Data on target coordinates
↓↓↓

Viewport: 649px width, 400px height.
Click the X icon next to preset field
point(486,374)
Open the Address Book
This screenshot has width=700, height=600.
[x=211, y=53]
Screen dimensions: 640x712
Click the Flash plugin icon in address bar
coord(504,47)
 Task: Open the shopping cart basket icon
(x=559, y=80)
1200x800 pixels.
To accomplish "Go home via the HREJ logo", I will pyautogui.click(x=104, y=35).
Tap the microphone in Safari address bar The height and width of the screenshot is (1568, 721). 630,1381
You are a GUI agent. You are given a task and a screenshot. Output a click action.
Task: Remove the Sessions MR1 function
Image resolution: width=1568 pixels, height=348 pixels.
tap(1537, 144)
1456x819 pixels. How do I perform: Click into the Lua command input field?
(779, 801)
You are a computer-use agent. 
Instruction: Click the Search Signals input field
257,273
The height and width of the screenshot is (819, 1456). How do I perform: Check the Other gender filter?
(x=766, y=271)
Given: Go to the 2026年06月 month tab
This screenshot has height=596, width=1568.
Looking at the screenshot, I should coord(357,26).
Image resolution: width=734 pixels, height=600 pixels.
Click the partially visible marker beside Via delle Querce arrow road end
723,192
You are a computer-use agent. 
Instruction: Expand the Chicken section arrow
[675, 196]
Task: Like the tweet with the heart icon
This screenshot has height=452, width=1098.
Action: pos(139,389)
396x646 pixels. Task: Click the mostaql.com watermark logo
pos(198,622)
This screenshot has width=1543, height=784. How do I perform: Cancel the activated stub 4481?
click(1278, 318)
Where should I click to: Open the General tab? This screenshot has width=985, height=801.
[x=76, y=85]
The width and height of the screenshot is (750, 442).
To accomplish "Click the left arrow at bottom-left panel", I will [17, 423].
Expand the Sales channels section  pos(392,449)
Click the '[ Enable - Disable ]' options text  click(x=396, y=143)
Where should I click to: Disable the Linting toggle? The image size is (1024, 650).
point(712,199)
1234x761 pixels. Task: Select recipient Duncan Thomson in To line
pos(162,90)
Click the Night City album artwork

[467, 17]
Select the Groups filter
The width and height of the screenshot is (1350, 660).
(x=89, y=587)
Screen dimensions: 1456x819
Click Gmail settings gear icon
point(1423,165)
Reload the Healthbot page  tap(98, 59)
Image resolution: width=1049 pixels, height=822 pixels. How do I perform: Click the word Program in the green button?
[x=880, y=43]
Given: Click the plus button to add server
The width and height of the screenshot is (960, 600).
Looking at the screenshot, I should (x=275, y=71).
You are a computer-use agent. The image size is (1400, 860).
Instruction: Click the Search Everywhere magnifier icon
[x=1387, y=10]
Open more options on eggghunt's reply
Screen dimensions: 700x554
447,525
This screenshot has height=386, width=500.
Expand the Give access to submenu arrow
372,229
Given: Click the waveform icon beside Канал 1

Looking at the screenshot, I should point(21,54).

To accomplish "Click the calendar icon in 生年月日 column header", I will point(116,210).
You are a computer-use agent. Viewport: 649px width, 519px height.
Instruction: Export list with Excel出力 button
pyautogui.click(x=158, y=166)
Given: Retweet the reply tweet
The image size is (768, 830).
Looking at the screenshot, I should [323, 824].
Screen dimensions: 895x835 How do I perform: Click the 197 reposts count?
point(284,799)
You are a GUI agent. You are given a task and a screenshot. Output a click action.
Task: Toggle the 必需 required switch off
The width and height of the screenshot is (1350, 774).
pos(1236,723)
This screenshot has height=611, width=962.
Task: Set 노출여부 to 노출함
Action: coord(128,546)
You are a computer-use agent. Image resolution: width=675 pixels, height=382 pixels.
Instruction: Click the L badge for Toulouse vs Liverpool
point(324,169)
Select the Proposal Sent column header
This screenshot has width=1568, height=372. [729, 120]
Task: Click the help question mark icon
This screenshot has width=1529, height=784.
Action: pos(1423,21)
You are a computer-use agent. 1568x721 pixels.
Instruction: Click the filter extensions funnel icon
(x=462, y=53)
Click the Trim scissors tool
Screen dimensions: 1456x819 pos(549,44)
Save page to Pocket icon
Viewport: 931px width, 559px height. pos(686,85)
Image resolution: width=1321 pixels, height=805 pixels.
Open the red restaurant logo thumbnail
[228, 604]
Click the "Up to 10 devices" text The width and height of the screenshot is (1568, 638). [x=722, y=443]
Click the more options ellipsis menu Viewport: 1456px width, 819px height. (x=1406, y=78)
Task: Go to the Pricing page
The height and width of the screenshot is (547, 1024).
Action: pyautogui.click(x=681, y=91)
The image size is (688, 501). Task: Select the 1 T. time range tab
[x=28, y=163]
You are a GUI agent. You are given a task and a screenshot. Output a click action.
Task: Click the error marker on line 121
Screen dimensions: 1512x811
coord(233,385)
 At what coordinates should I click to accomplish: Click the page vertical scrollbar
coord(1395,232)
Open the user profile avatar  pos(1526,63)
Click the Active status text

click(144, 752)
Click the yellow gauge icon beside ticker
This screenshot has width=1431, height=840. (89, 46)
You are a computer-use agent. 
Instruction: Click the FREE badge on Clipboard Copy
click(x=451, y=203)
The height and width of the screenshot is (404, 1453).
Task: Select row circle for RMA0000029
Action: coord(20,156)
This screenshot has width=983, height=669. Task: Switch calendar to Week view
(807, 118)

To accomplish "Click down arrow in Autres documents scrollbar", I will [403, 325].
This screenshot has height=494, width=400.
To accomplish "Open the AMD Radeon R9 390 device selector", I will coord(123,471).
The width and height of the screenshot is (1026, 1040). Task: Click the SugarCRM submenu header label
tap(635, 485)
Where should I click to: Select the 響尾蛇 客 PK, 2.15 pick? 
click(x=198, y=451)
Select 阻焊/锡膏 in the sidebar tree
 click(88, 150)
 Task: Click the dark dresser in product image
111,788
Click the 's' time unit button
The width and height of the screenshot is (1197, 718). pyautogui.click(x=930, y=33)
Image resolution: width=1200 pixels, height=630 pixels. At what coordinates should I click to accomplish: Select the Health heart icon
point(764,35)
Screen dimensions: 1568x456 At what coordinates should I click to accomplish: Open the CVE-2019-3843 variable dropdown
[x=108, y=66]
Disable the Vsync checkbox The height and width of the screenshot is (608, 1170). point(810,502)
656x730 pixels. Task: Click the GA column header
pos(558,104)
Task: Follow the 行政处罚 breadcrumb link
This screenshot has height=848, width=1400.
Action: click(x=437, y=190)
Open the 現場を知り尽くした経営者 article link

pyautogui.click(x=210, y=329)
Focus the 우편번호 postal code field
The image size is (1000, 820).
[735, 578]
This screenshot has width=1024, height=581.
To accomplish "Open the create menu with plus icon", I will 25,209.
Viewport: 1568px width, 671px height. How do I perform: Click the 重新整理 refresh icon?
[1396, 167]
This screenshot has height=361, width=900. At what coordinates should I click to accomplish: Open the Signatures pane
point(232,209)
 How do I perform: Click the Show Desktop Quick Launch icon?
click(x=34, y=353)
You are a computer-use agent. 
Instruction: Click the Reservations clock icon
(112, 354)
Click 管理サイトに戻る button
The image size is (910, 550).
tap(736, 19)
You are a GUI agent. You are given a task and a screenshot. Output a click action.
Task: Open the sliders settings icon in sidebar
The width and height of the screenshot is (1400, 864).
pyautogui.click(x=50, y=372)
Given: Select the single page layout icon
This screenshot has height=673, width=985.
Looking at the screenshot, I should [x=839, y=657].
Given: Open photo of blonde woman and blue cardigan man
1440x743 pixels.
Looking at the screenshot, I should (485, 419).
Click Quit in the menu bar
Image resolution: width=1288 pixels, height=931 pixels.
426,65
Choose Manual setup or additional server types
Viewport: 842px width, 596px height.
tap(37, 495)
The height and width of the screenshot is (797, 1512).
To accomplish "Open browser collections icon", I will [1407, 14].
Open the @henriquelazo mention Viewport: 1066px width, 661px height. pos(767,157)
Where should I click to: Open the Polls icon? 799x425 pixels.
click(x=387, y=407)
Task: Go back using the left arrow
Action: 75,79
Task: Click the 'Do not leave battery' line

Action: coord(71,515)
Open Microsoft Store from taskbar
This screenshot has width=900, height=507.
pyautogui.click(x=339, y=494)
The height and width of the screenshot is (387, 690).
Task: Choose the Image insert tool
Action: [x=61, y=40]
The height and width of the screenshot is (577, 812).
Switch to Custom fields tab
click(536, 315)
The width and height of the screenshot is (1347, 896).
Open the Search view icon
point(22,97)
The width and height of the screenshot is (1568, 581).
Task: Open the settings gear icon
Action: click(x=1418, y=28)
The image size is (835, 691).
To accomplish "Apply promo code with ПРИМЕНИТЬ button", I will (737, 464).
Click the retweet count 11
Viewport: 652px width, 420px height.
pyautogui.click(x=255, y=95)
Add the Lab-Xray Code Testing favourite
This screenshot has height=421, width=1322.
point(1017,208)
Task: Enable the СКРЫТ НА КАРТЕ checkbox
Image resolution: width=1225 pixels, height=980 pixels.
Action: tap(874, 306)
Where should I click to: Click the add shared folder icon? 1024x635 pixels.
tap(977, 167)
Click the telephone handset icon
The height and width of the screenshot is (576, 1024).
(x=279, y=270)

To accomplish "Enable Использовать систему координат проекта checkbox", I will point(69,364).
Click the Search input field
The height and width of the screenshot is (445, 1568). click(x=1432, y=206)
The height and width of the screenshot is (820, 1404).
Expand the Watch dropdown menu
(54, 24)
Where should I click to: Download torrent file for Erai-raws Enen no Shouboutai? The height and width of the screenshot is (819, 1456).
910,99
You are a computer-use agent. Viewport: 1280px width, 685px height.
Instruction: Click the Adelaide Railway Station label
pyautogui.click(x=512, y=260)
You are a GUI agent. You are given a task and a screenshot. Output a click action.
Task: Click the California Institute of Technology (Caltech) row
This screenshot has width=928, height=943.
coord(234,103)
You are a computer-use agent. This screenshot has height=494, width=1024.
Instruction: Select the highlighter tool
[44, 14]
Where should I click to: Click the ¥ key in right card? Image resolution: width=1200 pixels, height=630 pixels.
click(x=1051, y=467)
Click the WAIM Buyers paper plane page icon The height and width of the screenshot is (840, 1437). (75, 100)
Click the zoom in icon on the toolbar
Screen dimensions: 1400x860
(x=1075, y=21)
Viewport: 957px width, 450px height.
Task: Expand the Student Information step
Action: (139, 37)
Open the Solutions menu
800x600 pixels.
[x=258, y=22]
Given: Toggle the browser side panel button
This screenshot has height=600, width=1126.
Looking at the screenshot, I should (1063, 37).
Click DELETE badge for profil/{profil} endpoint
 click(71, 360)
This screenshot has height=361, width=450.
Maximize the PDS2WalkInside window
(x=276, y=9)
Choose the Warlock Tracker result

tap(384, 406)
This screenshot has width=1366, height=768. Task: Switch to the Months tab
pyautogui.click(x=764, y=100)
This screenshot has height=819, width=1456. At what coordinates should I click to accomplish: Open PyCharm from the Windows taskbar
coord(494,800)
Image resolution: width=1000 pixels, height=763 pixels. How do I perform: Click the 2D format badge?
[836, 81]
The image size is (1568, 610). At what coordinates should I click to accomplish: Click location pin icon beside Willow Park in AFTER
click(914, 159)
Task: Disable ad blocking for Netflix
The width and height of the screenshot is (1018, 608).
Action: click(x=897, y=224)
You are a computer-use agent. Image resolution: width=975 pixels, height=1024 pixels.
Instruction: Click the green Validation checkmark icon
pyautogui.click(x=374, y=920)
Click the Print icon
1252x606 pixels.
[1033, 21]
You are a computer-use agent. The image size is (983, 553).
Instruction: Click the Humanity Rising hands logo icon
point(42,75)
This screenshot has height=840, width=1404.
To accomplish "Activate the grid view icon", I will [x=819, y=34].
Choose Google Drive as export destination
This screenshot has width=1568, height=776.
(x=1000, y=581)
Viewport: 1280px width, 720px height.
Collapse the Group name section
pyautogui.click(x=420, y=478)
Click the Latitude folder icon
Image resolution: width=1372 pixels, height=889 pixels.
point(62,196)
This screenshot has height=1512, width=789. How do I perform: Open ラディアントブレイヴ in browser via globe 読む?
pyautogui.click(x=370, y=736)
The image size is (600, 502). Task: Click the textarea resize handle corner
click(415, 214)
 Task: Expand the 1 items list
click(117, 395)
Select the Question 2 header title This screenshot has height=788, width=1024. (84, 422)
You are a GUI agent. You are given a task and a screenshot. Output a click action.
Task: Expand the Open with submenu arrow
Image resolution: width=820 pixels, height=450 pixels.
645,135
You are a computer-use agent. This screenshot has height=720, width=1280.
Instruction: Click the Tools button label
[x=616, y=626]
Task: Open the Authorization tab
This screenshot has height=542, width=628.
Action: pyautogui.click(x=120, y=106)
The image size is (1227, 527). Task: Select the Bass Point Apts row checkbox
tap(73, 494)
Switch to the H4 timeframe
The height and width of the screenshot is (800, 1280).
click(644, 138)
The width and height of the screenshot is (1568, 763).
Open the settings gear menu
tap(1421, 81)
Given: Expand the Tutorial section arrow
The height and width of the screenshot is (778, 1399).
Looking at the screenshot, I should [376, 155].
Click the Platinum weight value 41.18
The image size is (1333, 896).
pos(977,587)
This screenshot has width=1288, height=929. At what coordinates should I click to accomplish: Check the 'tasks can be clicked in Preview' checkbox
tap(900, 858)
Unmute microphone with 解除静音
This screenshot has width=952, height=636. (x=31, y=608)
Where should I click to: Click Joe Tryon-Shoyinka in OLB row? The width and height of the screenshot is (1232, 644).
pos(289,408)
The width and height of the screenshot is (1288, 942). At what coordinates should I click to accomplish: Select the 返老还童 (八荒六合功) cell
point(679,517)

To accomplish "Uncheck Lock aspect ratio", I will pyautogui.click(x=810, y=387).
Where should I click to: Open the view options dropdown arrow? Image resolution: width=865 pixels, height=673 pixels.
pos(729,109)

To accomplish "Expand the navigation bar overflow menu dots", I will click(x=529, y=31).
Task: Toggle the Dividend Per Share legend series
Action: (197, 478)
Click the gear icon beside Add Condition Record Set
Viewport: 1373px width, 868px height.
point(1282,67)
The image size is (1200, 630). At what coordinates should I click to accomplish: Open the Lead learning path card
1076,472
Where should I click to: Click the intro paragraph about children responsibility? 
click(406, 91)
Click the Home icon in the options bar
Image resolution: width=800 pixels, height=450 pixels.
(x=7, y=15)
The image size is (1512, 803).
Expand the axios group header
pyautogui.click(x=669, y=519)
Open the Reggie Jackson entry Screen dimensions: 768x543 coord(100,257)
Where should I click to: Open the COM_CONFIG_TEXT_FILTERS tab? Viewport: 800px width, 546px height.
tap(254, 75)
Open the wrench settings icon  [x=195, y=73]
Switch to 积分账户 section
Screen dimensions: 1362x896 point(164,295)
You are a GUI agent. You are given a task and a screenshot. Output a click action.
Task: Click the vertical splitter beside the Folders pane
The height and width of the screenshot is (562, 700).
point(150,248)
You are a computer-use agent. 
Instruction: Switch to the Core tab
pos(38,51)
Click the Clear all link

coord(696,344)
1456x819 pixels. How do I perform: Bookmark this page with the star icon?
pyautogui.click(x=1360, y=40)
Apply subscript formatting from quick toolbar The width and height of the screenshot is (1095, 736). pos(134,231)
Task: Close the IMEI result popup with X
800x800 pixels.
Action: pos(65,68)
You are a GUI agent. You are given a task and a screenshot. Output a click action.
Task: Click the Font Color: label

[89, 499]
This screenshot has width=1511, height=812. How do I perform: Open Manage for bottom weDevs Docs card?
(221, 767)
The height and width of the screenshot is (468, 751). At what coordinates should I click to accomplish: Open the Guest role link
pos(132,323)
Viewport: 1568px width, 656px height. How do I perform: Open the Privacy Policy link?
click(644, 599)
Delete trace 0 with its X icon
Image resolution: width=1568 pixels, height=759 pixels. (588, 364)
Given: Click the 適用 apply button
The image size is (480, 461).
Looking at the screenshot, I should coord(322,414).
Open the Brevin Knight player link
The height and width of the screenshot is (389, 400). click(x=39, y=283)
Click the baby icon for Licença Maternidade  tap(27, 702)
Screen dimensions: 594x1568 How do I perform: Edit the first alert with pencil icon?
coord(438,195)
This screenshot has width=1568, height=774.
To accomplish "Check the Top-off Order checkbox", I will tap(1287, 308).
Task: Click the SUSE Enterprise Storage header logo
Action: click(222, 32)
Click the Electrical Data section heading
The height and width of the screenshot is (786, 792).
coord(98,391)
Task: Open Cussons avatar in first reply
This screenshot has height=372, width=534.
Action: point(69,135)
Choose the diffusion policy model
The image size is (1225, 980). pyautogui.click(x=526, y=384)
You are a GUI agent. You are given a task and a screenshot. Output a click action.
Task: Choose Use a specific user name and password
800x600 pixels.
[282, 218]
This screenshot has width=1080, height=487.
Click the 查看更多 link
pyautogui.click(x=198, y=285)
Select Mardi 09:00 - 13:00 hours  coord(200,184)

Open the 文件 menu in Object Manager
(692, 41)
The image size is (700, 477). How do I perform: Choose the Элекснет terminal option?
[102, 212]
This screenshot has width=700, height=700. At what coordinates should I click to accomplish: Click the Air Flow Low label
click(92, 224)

↑↑↑

Starting at the line that contains "Where should I click to: Click Joe" and ending at the line that contains "will pyautogui.click(x=810, y=387).", write out those lines of the data again, replacing "Uncheck" with "Check" and leaving everything else unchanged.

The response ->
Where should I click to: Click Joe Tryon-Shoyinka in OLB row? The width and height of the screenshot is (1232, 644).
pos(289,408)
The width and height of the screenshot is (1288, 942). At what coordinates should I click to accomplish: Select the 返老还童 (八荒六合功) cell
point(679,517)

To accomplish "Check Lock aspect ratio", I will pyautogui.click(x=810, y=387).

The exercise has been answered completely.